Temporal extent: June 2005-July 2005: site preparation and treatment application. Litter sampling was carried out 21, 91 and 193 days (in August 2005, October 2005, and February 2006, respectively) following litter application. Spatial extent: 100 m2 plot Taxonomic extent: microbial PLFA, nematodes to functional-feeding group, microarthropods to Order or lower

In June 2005, standing vegetation (consisting of grasses and forbs) was pulled from a 100-m2 site. The site was kept vegetation-free throughout the duration of the study by periodically weeding all sprouting plants. The site was divided into 24 plots of 4 m2 and sheets of aluminum flashing were buried to 4-5 cm around each plot. Soil from the top 5 cm of two areas of 25 × 50 cm within each plot was collected, mixed and sieved to 4 mm. Care was taken to allow at least 20-cm distance between these two areas and between their edges and the edge of the plot. Collected soil was frozen at -80°C for 72 h to kill soil-dwelling fauna. Post thawing, soil was placed back in the field in metallic wire frames (25 cm × 50 cm × 5 cm, henceforth referred to as 'boxes') that fit into the previously dug collection areas, with the outer rim of the box remaining 1-2 cm above the surrounding soil surface. Soil under and around the sides of the boxes was relocated as necessary to ensure that there was contact between soil inside and outside the box. The bottom and the sides of the boxes were lined with mesh of either 40-μm or 5-mm diameter; the smaller mesh was to restrict re-colonization of larger-bodied fauna into the boxes.

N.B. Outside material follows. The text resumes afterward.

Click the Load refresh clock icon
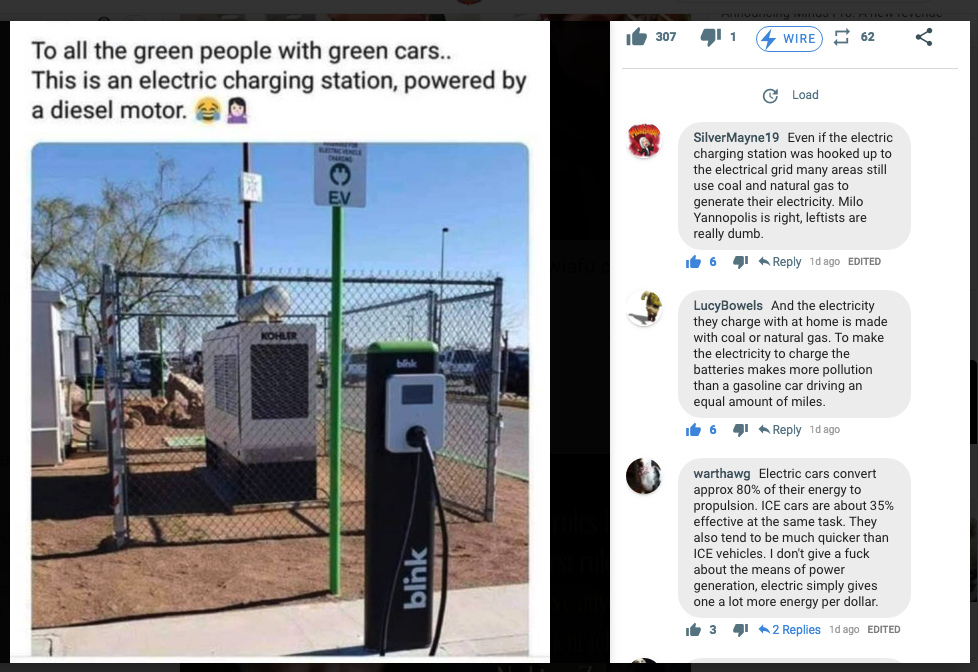 770,95
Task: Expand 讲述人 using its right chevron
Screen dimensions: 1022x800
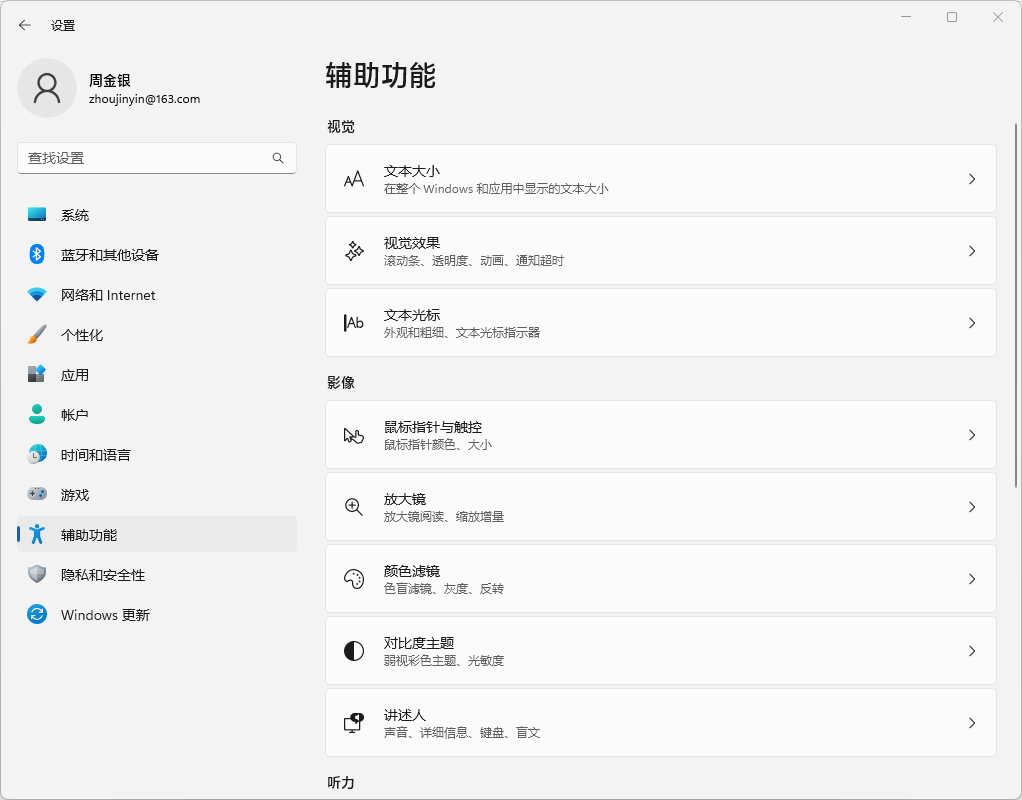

Soil was added to boxes to a depth of approx. 4 cm to allow room for the addition of litter. The boxes were open on top so that the mesh restricted access to mineral soil dwellers but not mobile (jumping) litter fauna. Soil was left bare for 6 weeks to permit re-colonization by fauna and to dissipate the nutrient flush associated with disturbance. Litter treatments consisting of leaf litter from five different plant species and an equal mixture of them (six litter types) were randomly assigned to four of the 4-m2 plots and were surface applied at a rate of 327 g m-2 (air dry weight) both to the inside and to the outside of the boxes within each plot. Substrates applied were green litter of cereal rye (Secale cereale L), crimson clover (Trifolium incarnatum L.) and false indigo (Amorpha fruticosa L.); wheat straw (Triticum aestivum L.), pine needles (Pinus taeda L), and an even mixture of all the above by mass. Sampling was carried out 21, 91 and 165 days (August, October and February) following litter application. Each treatment was replicated 4 times.